Tra l'Unione europea e gli Stati Uniti d'America si sta definendo il Trattato Transatlantico sul Commercio e gli Investimenti (il famoso TTIP - Transatlantic Trade and Investment Partnership), che viene spacciato per accordo commerciale di libero scambio, e in Italia (dove non si riesce ancora a vedere una sostanziale ripresa del commercio, dell'industria e dell'economia in genere) il Governo Renzi ha ritenuto di estrema urgenza di dover intervenire con una grave introduzione nel nostro ordinamento giuridico.

La Camera dei Deputati, infatti, ha approvato giorni fa il disegno di legge “Regolamentazione delle unioni civili tra persone dello stesso sesso e disciplina delle convivenze” dopo mesi e mesi di discussioni e proposte, pagine e pagine di carta stampata, scontate interviste televisive.

E intanto, sulle nostre teste, procede l'azione subdola degli stati americani che tentano di integrare i due mercati, riducendo i dazi doganali e rimuovendo in una vasta gamma di settori le barriere non tariffarie, ossia le differenze in regolamenti tecnici, norme e procedure di omologazione, standard applicati ai prodotti, regole sanitarie e fitosanitarie.

Si dice che lo scopo sarebbe quello di renderebbe possibile la libera circolazione delle merci, il flusso degli investimenti e l'accesso ai rispettivi mercati dei servizi e degli appalti pubblici, ma in realtà si tratterà di realizzare un apriporta per le multinazionali e permettere loro di sfidare le norme UE in tutti i settori, da quelle sul cibo a quelle sulla salute pubblica.

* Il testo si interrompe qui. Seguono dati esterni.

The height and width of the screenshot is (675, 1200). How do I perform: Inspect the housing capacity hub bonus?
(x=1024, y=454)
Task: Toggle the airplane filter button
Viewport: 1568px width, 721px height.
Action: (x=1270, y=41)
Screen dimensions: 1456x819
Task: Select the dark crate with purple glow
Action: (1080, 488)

Se il progetto andasse in porto, verrebbe creata la più grande area di libero scambio esistente, poiché UE e USA rappresentano circa la metà del PIL mondiale e un terzo del commercio globale.
Ma con quali gravissimi danni per noi?

E perché il Governo Renzi, che strombazza a più riprese (anzi sempre) di voler creare sviluppo, cautelare la salute, salvaguardare il lavoro dei cittadini, pensare al nostro territorio e relative produzioni eccellenti, non affronta con vera urgenza ed emergenza l'eventuale imminente accordo internazionale TTIP?

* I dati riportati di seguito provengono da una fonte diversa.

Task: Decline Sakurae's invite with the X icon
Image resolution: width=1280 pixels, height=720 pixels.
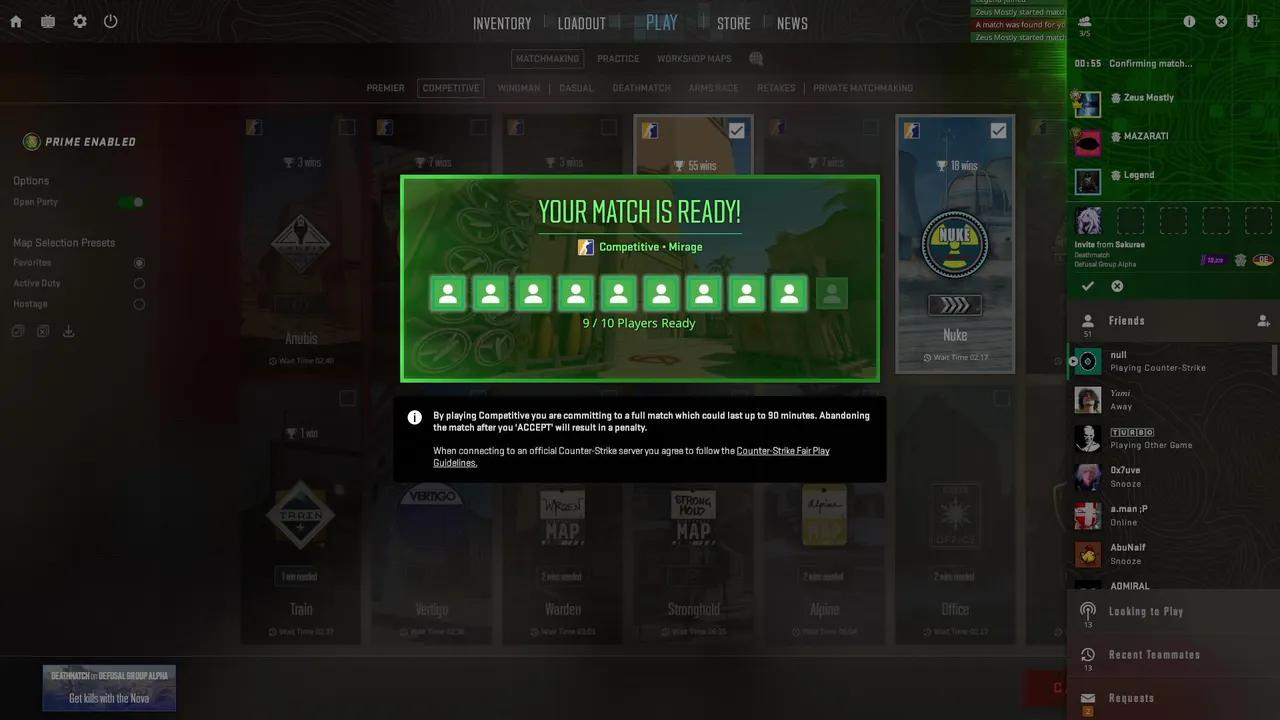Action: tap(1117, 286)
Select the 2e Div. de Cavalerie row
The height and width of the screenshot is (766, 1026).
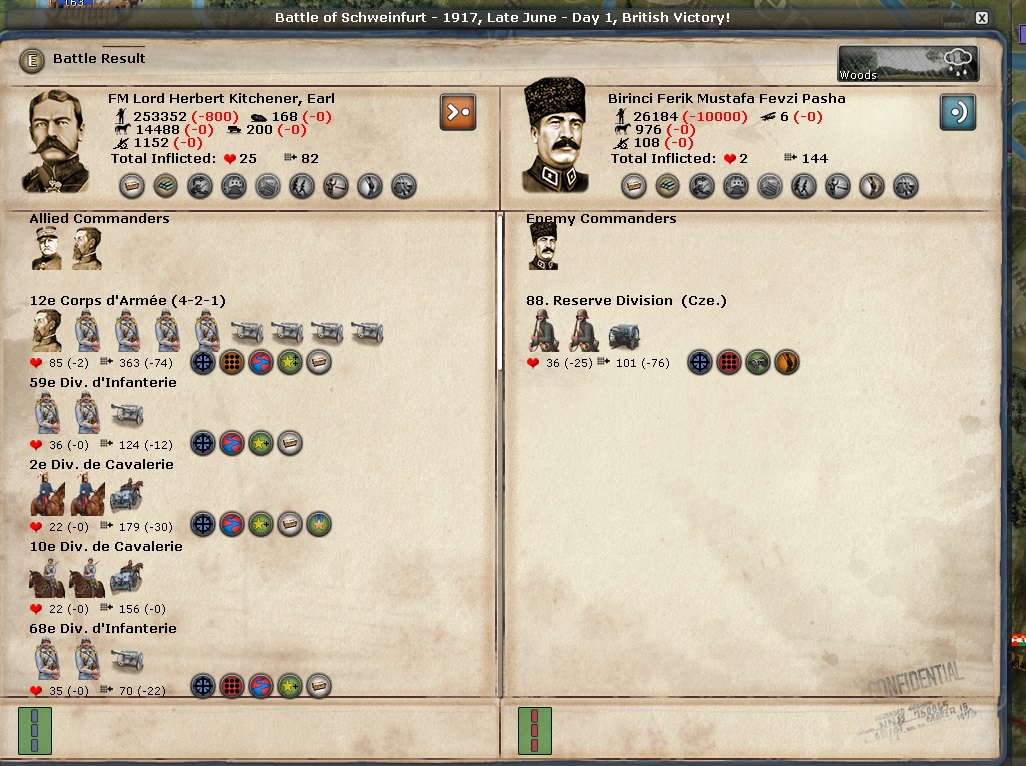point(102,465)
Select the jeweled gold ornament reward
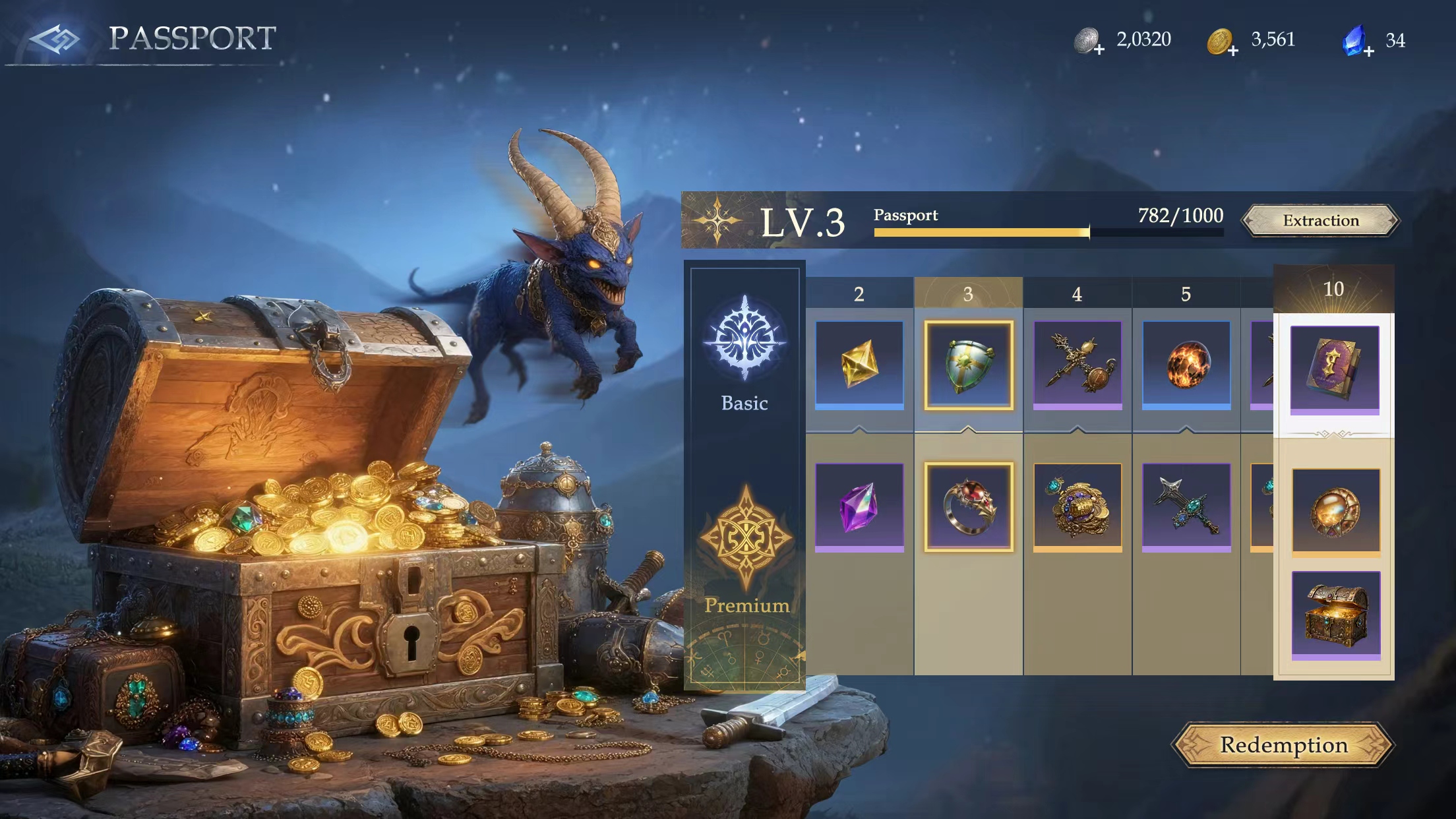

Possibile che tra i tanti e troppi uomini politici e ministri più o meno valenti, non ci sia nessuno che imponga l'attenzione nazionale su questi accordi (coinvolgenti principalmente proprio l'Italia) che metterebbero a rischio, non soltanto entro i confini dell’Unione Europea, la tutela dell’ambiente e della salute dei cittadini?

E' quasi palese che il TTIP aumenterà solo il potere delle multinazionali e renderà più difficile ai governi il controllo dei mercati con un effetto disastroso immediato e relativa depressione della domanda interna e della conseguente diminuzione del PIL.

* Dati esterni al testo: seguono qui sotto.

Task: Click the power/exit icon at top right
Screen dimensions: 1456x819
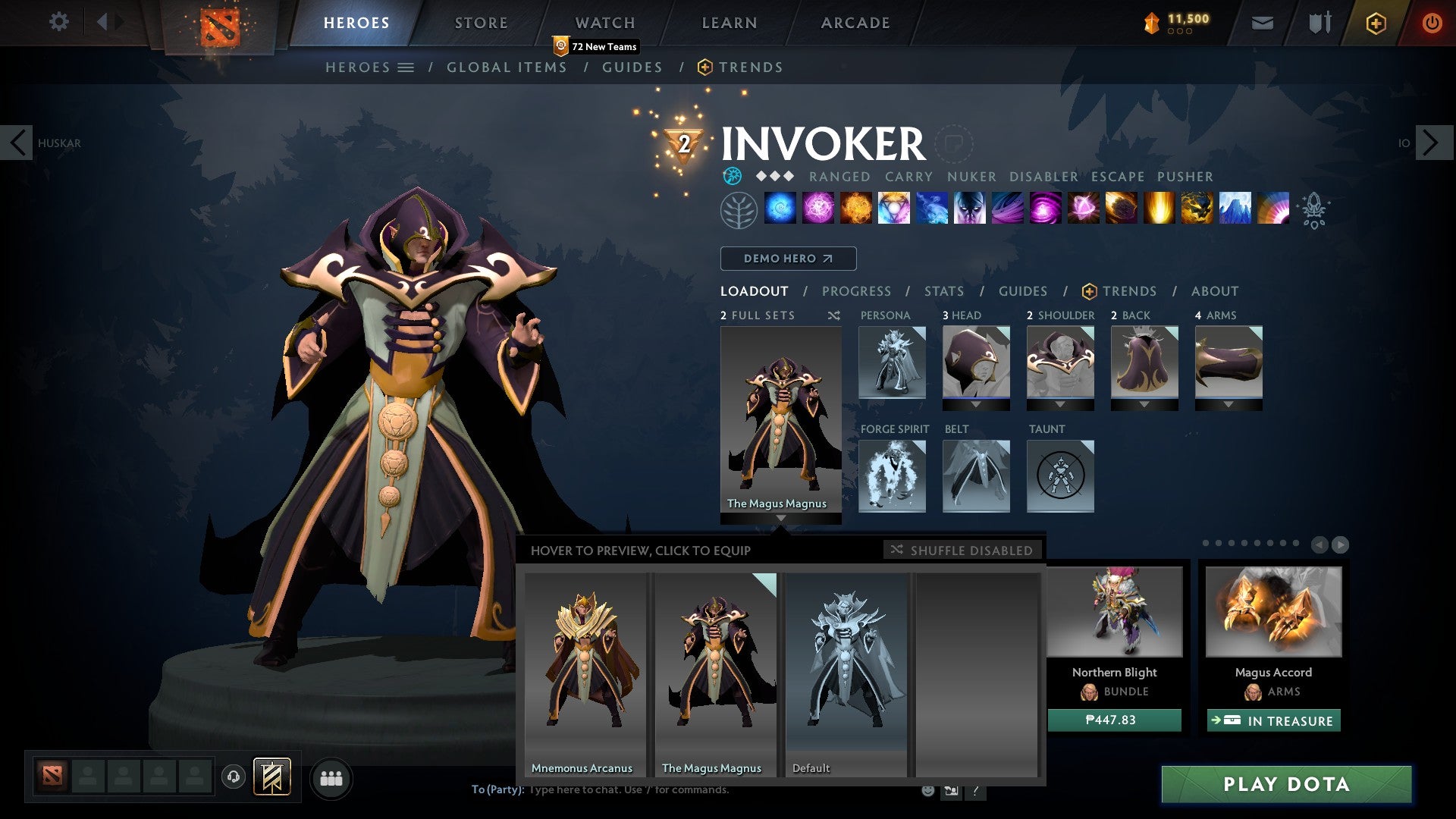Action: click(1432, 23)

Si è appreso che il trattato contiene limitazioni sulle leggi che i governi partecipanti potrebbero adottare per regolamentare diversi settori economici; sono anche solo extra-governative le voci che avvertono sull'anomalia in atto, visto che i vari stadi di avanzamento dell'accordo non sono resi pubblici e sono difficilmente accessibili anche agli stessi europarlamentari che dovranno approvarlo.
E il nostro Governo che fa? E' assente anche su questi accordi internazionali (vedi TTIP) che minacciano seriamente la tutela dell’ambiente e della salute dei cittadini.